(Stored records)
########################################

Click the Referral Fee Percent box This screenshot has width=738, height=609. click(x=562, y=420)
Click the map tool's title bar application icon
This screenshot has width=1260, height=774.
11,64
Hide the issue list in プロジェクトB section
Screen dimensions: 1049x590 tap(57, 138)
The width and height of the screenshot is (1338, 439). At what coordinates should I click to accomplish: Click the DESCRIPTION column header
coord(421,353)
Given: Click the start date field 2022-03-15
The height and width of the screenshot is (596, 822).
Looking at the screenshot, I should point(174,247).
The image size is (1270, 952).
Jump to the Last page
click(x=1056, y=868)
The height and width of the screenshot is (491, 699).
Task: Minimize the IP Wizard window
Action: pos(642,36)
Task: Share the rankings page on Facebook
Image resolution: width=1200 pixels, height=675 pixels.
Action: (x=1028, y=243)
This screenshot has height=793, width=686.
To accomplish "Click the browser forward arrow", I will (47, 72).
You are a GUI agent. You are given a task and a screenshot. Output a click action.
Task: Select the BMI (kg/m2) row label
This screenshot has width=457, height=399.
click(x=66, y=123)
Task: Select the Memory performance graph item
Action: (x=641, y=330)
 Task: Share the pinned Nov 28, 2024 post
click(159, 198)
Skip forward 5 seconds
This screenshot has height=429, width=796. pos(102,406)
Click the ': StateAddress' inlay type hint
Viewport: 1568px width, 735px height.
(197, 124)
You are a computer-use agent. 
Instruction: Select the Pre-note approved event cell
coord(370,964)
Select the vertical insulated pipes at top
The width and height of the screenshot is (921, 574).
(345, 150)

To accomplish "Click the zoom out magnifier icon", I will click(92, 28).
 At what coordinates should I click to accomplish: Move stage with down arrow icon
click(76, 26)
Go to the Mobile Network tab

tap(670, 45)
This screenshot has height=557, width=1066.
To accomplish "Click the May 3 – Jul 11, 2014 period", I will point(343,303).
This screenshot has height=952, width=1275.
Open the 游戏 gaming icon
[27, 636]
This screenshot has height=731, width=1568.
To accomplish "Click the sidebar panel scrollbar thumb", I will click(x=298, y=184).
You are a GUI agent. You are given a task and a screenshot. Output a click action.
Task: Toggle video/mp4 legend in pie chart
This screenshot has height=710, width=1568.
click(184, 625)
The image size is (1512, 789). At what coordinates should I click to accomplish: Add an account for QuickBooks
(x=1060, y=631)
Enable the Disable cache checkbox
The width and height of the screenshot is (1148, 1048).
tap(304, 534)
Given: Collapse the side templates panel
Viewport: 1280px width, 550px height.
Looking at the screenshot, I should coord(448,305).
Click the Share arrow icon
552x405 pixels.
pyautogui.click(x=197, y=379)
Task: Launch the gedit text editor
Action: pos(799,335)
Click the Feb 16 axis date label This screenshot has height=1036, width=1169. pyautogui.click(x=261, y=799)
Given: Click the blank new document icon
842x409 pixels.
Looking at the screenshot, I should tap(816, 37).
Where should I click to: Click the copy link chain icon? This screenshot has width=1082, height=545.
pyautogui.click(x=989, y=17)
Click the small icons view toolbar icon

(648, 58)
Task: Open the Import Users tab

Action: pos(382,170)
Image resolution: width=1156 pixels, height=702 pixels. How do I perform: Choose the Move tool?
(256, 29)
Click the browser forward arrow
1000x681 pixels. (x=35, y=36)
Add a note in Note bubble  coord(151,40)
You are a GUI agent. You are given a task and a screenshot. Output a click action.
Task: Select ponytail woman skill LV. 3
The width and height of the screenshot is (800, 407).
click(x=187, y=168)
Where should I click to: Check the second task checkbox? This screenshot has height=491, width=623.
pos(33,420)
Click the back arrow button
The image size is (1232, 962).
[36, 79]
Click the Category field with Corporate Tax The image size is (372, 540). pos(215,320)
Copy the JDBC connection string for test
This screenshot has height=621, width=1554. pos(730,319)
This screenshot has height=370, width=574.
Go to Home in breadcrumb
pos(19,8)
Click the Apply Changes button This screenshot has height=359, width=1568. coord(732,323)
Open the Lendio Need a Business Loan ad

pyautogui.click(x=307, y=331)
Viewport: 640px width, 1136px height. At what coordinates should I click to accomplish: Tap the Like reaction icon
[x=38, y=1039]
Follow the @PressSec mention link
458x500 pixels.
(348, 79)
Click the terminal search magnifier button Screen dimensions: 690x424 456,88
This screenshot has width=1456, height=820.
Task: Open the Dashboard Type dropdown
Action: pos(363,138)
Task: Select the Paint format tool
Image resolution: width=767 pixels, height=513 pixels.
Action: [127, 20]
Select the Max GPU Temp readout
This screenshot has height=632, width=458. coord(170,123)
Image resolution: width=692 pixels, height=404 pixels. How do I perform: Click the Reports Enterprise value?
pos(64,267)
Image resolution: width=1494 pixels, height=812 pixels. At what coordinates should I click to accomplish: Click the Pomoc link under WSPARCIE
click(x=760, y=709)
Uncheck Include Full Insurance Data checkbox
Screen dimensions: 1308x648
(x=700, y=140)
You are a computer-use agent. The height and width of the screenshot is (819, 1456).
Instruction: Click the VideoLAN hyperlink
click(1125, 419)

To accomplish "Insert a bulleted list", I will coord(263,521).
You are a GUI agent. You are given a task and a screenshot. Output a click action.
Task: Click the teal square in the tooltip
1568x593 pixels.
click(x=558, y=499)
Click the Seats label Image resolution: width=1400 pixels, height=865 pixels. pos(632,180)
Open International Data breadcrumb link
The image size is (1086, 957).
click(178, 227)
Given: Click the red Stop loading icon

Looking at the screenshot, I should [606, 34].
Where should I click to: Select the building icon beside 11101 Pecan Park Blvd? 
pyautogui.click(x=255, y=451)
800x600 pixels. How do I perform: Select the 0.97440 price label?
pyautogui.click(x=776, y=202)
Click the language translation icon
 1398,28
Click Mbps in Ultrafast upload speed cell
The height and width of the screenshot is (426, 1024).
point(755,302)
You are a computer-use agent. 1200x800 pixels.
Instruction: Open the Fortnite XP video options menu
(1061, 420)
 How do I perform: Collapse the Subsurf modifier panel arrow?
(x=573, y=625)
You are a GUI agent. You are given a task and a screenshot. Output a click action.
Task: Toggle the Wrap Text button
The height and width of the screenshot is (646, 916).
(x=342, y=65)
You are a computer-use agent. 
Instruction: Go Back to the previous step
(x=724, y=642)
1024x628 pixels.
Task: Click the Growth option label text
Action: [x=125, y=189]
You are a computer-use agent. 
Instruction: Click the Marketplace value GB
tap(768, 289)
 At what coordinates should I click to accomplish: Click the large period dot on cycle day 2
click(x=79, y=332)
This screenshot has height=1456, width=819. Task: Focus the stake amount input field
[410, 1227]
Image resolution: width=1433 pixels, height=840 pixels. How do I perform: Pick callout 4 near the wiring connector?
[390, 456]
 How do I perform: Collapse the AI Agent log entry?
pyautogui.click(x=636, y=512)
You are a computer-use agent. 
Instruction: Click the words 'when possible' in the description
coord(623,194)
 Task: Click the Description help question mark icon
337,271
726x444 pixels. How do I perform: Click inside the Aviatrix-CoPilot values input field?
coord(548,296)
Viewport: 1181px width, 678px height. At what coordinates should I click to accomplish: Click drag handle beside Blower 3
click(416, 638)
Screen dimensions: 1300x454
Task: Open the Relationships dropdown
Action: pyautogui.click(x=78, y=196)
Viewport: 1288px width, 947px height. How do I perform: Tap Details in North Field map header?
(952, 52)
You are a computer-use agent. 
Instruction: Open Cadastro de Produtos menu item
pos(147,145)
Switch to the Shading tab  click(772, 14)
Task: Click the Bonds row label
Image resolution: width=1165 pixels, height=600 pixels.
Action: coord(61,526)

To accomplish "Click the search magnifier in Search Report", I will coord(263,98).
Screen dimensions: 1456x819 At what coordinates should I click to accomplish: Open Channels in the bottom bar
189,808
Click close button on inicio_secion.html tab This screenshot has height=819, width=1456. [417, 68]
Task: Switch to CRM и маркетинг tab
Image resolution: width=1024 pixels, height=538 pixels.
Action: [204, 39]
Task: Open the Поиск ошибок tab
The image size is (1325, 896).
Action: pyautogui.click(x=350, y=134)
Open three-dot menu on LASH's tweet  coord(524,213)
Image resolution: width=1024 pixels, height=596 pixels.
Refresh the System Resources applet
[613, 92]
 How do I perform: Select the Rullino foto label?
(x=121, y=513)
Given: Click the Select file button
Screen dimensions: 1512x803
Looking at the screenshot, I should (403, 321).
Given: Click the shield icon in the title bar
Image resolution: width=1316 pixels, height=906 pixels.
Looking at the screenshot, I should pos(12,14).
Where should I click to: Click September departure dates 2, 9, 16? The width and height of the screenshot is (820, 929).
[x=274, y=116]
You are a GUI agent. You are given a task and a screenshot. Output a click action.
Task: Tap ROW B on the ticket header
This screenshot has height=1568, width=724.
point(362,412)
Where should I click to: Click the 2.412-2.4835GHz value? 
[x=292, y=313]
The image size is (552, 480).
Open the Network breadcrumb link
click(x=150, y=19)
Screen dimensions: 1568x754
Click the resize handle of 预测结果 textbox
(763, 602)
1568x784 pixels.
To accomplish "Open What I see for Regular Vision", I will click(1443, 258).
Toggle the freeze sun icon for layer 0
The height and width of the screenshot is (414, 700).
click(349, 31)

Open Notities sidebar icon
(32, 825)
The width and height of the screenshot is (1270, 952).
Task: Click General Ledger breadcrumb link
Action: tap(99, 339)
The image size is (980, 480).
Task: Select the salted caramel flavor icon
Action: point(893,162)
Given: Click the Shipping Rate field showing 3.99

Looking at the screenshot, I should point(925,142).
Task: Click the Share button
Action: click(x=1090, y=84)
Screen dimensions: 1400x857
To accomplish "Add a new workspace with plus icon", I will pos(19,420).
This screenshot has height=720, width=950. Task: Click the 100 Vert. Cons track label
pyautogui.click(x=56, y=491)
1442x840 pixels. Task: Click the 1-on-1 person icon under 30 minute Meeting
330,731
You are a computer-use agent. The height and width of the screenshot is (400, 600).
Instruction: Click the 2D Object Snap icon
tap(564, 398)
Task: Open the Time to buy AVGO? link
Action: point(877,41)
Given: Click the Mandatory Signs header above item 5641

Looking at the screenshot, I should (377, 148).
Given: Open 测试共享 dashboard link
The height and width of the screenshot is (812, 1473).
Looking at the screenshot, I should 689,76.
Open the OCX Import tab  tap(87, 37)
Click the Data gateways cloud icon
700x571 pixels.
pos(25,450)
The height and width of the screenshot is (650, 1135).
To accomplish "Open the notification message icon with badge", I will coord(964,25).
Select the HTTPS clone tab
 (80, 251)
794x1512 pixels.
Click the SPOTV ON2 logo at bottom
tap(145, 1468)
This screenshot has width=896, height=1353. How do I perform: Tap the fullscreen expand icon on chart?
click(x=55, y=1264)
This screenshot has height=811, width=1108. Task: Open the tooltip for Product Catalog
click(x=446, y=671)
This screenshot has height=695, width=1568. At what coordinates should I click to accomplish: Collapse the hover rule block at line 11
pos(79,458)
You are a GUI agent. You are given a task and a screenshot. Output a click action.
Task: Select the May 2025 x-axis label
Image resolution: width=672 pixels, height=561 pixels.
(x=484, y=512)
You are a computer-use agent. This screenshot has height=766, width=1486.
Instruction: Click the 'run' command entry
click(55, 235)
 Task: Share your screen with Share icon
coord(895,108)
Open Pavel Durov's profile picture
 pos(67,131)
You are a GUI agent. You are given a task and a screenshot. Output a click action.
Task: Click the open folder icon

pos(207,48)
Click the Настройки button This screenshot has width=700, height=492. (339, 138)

########################################

Direction: Write out the entries above verbatim, starting at the line that contains "Task: Click the Description" and continuing through the line that contains "coord(548,296)", with both of those lines included.

Reply to the exercise:
 Task: Click the Description help question mark icon
337,271
726x444 pixels. How do I perform: Click inside the Aviatrix-CoPilot values input field?
coord(548,296)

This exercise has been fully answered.